**EXERCISE OBJECTIVE:**
Scan the records below, and wherever a line has the word "Select", pull it out.

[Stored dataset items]

__________________________________________________

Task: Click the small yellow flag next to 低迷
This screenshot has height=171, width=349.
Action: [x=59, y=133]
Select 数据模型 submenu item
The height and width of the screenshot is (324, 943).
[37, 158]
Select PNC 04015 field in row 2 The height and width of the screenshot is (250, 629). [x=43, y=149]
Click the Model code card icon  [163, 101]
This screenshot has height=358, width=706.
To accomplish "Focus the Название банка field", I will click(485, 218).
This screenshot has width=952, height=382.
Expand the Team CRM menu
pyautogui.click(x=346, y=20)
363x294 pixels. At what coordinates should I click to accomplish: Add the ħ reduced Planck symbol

__________________________________________________

**SOLUTION:**
Select 数据模型 submenu item
Select PNC 04015 field in row 2 The height and width of the screenshot is (250, 629). [x=43, y=149]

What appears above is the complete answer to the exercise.